*Your goal:* Some lines below hold "computer". Pick them out and copy them.

*The data:*
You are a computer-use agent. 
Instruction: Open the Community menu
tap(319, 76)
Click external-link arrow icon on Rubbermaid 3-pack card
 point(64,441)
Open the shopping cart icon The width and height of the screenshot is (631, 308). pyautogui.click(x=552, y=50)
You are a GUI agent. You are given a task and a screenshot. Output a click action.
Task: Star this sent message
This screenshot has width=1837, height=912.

---

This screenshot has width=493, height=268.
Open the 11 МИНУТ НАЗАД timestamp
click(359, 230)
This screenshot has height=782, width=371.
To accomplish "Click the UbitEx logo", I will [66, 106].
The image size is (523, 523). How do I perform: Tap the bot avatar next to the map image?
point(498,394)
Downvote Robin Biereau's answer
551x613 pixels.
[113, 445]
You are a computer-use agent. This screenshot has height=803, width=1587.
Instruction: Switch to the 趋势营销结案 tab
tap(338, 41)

==

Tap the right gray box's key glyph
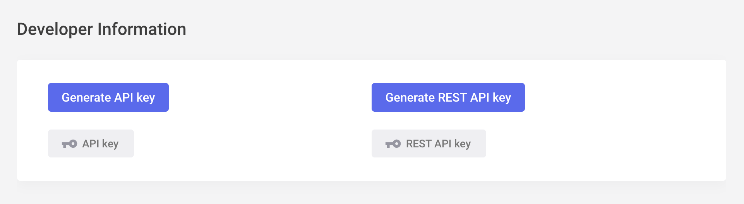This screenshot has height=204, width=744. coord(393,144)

*Your solution:*
You are a computer-use agent. 
You are a computer-use agent. This screenshot has height=803, width=1587.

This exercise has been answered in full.